それから一年半後、加瀬総一郎(柄本)という田舎侍が江戸を訪れる。菊之助や作兵衛を知る総一郎にとって、この仇討ちにはどうにも腑に落ちぬ点があり、それを解明しようというのだ。客の呼び込みをしている木戸芸者の一八(瀬戸康史)と出会い、菊之助が森田座のやっかいになっていたことを知ると、立師の相良与三郎(滝藤賢一)、女形で衣裳方の芳澤ほたる(高橋和也)、小道具方の久蔵(正名僕蔵)らへの聞き込みを行っていく。しだいに菊之助の素顔と仇討ちへの想いが明らかになるが、この事件にはまだなにか隠されている気がする。そこに、菊之助の母・たえ(沢口靖子)と古い縁がある立作者の篠田金治(渡辺)が出張先から森田座に帰還する。

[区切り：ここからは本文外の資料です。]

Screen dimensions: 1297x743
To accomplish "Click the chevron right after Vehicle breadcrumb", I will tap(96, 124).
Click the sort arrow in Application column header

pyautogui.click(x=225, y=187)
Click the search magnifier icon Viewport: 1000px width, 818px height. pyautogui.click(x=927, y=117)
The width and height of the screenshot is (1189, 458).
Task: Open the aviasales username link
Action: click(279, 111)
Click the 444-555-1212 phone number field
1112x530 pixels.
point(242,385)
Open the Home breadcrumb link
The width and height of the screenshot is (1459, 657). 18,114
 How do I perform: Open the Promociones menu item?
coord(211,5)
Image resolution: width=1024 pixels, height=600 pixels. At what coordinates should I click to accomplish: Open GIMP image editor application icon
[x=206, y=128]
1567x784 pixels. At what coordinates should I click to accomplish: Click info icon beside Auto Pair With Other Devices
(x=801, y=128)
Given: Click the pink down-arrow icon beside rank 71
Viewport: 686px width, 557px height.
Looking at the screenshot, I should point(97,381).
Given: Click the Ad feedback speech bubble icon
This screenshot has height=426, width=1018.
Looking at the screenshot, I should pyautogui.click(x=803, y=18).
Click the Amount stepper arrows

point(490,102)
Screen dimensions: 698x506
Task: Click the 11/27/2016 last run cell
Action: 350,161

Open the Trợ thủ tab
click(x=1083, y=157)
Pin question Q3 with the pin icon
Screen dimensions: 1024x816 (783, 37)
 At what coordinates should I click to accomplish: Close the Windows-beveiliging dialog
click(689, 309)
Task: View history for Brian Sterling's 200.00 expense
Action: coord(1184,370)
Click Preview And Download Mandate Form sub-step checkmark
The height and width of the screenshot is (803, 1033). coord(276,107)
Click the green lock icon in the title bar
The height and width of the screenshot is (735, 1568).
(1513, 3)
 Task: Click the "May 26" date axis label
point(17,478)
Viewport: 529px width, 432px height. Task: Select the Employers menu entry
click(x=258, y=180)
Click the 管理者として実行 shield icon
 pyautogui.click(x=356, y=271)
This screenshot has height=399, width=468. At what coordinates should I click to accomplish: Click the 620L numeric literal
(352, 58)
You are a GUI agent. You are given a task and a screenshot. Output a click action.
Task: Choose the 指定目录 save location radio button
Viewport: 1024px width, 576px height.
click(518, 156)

菊之助と作兵衛の消息を追って江戸に現れた総一郎 [c]2026「木挽町のあだ討ち」製作委員会 [c]2023 永井紗耶子/新潮社
菊之助と作兵衛の消息を追って江戸に現れた総一郎 [c]2026「木挽町のあだ討ち」製作委員会 [c]2023 永井紗耶子/新潮社

江戸時代が舞台の時代劇と聞けば、どこか敷居が高く感じるかもしれないが、本作で描かれるのは「木挽町の仇討ち」にまつわるミステリー。物語が進むにつれて仇討ちに隠された秘密が明かされていく様は痛快で、「まさかそんな裏側が!」という衝撃に思わず膝を打つはずだ。試写会参加者からも、本作の構成や演出に唸ったという声が数多く寄せられていた。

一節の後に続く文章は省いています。